*Exercise instructions*
Extract, word for word, the passage of the article on whole foods plant-based diet myths below, starting at "I have heard" and ending at "or build muscle.".

===== Document segment =====

• Arlene Coco

5 Myths of a whole foods plant based diet

#plantbased #healthyeating #WFPB








When I started embracing eating more plants in my food plans for better health, I came across A LOT of information about nutrition. I took a vegan nutrition course to dig a little deeper into what the science says. My main concern was how I was going to feel after I ate and would it taste as delicious as all of the other foods I love to eat? As a professional chef taste and flavor were dealbreakers for me if it was not up to my standards.


So, on my journey, I have come to see that there are some myths about eating mostly fruits and vegetables and here I am to dispel those myths from my own experiences. Am I a 100% plant-based eater? Not today, I am taking it one day at a time and practicing progress, not perfection, and my doctor likes my approach to health so I will continue on this delicious journey of new foods.


1. You can't get enough protein and nutrition


I have heard that Americans eat too much protein on a daily basis. The recommendations run the gambit from 6 ounces a day to whatever your body can handle. I see these charts and I am always surprised at the amounts of protein in vegetables and grains. How much should you have? Well, that depends- on your activity, your age, and if you are trying to lose weight.


If you want to calculate your protein needs this site from Women's Health magazine can help you do that. They suggest:

The bottom line: Get your daily protein intake (at least 0.36 times your body weight) from whole food sources where possible, and adjust amounts accordingly if you're looking to lose weight or build muscle.

===== Supplied records =====

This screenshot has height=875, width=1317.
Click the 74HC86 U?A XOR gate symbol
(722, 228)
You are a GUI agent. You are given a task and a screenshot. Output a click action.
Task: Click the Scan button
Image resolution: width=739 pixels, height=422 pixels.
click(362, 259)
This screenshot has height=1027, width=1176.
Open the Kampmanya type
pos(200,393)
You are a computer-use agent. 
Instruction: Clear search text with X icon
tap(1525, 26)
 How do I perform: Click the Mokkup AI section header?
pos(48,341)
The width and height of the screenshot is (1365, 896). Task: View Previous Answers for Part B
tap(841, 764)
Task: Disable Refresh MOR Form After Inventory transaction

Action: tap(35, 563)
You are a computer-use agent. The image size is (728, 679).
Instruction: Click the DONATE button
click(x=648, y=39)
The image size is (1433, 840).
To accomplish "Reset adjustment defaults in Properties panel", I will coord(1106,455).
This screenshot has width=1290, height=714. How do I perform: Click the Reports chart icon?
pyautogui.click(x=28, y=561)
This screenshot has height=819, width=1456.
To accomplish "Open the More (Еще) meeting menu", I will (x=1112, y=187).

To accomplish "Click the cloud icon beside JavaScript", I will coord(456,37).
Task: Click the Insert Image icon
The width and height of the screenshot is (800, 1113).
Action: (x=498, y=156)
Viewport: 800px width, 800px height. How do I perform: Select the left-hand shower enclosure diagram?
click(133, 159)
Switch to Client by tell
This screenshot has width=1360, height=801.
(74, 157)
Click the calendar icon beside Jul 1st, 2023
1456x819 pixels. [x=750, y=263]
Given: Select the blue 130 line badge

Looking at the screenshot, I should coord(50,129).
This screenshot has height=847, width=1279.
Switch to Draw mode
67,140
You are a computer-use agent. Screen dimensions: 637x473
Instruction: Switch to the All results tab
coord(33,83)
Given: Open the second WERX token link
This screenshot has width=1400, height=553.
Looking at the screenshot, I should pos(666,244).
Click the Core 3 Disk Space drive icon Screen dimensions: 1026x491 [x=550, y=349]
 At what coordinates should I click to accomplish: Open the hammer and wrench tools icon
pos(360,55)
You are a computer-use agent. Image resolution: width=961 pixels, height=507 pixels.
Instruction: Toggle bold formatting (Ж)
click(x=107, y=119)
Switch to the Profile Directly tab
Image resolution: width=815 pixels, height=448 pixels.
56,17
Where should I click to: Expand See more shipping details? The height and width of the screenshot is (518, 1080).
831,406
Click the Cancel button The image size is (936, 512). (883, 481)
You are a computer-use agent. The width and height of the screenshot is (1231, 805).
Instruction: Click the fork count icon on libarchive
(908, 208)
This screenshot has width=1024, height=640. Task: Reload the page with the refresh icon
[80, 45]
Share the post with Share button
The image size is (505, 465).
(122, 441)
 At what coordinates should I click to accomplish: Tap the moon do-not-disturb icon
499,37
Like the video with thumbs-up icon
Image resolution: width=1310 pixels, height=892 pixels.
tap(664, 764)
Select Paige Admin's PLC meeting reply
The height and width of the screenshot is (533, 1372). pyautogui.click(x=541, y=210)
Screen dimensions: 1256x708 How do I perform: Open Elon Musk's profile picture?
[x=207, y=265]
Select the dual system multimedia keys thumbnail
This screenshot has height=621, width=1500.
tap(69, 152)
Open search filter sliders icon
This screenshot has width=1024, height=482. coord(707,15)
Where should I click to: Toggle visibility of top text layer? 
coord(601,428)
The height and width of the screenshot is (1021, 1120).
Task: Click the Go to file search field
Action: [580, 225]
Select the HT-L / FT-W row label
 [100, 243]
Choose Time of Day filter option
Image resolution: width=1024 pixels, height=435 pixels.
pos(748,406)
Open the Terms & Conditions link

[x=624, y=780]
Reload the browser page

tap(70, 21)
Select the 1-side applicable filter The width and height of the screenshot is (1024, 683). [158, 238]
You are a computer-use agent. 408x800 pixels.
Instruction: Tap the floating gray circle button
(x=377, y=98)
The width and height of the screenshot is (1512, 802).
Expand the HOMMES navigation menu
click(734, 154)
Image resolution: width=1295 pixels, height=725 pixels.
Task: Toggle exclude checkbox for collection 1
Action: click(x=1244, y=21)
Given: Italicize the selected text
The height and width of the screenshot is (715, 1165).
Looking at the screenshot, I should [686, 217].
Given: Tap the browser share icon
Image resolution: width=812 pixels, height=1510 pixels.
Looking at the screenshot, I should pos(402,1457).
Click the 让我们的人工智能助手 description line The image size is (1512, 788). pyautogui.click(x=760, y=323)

=====

*Written solution*
I have heard that Americans eat too much protein on a daily basis. The recommendations run the gambit from 6 ounces a day to whatever your body can handle. I see these charts and I am always surprised at the amounts of protein in vegetables and grains. How much should you have? Well, that depends- on your activity, your age, and if you are trying to lose weight.


If you want to calculate your protein needs this site from Women's Health magazine can help you do that. They suggest:

The bottom line: Get your daily protein intake (at least 0.36 times your body weight) from whole food sources where possible, and adjust amounts accordingly if you're looking to lose weight or build muscle.